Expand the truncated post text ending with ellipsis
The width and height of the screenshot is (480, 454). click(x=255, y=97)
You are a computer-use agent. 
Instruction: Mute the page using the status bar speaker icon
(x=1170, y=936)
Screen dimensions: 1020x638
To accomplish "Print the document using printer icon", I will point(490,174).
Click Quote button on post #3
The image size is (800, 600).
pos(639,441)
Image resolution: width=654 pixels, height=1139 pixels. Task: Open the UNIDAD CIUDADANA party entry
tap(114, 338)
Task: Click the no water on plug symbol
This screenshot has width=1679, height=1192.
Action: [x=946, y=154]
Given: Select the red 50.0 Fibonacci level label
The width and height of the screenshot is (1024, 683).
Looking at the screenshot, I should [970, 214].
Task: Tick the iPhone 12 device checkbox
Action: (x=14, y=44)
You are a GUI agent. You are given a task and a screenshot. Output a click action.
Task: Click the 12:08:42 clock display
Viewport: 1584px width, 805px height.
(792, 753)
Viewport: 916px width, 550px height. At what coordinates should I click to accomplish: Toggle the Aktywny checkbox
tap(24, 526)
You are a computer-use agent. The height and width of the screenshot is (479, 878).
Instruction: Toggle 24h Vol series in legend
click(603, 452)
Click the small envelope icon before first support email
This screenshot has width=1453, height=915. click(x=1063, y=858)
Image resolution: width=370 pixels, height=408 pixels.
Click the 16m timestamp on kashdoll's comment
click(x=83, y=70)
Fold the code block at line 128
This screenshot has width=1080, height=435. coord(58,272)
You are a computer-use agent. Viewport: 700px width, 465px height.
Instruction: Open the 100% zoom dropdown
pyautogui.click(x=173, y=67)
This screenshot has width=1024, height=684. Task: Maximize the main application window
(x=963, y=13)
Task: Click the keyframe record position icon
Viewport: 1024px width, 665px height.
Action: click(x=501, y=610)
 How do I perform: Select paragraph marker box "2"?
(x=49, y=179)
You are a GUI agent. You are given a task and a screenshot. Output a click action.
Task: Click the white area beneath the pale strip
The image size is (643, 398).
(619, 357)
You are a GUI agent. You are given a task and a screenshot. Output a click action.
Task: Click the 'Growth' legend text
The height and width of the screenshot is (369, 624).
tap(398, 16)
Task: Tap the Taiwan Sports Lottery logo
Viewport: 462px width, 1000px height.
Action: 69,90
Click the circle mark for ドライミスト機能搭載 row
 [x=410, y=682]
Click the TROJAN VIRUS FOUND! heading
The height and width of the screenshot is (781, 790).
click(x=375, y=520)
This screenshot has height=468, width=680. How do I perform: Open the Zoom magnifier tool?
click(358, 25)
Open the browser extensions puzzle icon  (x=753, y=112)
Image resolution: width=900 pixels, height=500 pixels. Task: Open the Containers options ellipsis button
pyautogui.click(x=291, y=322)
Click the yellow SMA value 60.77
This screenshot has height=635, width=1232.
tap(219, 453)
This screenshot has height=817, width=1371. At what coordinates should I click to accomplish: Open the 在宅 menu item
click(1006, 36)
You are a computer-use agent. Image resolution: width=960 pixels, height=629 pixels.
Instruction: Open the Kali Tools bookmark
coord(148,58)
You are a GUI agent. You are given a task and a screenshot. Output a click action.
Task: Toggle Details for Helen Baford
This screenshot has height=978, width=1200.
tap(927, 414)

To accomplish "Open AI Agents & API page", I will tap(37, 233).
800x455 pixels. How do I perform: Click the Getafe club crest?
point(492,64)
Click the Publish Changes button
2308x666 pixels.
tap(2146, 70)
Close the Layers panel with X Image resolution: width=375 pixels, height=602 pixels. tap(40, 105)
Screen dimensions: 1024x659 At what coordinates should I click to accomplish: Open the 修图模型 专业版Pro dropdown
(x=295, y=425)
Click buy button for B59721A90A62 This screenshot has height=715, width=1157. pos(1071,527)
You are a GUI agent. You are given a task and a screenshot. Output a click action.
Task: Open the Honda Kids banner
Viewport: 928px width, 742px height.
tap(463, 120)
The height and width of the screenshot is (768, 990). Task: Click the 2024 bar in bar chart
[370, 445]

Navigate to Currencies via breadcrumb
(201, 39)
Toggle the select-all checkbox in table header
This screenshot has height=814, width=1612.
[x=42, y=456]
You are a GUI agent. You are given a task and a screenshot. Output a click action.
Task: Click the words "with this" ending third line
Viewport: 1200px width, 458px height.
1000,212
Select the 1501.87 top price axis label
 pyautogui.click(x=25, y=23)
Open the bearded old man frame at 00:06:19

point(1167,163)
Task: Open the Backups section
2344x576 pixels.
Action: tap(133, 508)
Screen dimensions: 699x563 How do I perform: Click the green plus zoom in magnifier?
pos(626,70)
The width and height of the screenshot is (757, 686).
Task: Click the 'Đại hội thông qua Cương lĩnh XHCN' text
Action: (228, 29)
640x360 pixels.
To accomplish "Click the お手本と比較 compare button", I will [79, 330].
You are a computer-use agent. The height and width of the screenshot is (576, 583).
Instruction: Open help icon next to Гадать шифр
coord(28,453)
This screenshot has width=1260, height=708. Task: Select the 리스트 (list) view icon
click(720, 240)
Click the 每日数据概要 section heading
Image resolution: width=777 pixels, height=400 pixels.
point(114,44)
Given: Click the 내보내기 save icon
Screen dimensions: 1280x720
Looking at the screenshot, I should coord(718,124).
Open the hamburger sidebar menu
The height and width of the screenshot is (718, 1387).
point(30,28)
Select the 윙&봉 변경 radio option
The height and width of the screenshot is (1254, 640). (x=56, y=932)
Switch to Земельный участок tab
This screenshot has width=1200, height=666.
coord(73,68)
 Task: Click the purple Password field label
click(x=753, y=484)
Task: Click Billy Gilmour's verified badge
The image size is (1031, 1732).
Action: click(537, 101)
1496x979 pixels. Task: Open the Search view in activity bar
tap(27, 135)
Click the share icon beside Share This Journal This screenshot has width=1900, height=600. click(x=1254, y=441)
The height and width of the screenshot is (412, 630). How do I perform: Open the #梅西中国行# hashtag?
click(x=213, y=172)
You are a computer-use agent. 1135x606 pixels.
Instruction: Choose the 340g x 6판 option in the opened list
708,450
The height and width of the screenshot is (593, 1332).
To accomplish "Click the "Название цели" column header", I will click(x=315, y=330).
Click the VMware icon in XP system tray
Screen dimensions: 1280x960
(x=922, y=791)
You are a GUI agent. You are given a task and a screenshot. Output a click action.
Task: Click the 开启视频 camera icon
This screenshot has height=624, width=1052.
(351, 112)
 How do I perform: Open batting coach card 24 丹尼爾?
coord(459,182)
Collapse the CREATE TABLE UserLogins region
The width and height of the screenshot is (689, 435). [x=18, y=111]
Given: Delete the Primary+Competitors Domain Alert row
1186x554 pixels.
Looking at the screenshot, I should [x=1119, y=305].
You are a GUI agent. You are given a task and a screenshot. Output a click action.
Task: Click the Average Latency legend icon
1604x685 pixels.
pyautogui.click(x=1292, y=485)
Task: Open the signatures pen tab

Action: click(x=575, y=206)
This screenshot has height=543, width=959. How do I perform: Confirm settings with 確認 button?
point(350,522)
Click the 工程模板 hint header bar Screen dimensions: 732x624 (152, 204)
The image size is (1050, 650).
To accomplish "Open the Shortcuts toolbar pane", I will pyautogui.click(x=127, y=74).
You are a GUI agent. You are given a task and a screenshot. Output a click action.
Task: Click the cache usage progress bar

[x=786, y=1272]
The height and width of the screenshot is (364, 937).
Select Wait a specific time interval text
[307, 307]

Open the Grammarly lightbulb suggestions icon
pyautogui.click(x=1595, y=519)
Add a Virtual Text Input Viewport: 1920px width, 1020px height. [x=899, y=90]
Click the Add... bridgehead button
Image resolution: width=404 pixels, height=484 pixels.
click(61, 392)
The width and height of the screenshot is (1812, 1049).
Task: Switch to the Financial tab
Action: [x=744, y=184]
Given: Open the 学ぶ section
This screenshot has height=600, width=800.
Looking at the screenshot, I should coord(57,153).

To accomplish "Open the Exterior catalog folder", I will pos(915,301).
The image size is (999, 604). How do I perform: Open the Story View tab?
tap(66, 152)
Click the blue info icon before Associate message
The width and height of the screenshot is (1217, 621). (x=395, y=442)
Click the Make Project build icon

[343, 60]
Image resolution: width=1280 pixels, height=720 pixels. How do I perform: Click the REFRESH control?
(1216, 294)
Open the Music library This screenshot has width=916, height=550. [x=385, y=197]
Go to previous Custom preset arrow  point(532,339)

- - -

◆ **Directions for this task**: Search the listing for the word "will" and return each line that holds it.

◆ **Written solution**:
To accomplish "Print the document using printer icon", I will point(490,174).
To accomplish "Open AI Agents & API page", I will tap(37, 233).
To accomplish "Click the お手本と比較 compare button", I will [79, 330].
To accomplish "Click the "Название цели" column header", I will click(x=315, y=330).
To accomplish "Open the Shortcuts toolbar pane", I will pyautogui.click(x=127, y=74).
To accomplish "Open the Exterior catalog folder", I will pos(915,301).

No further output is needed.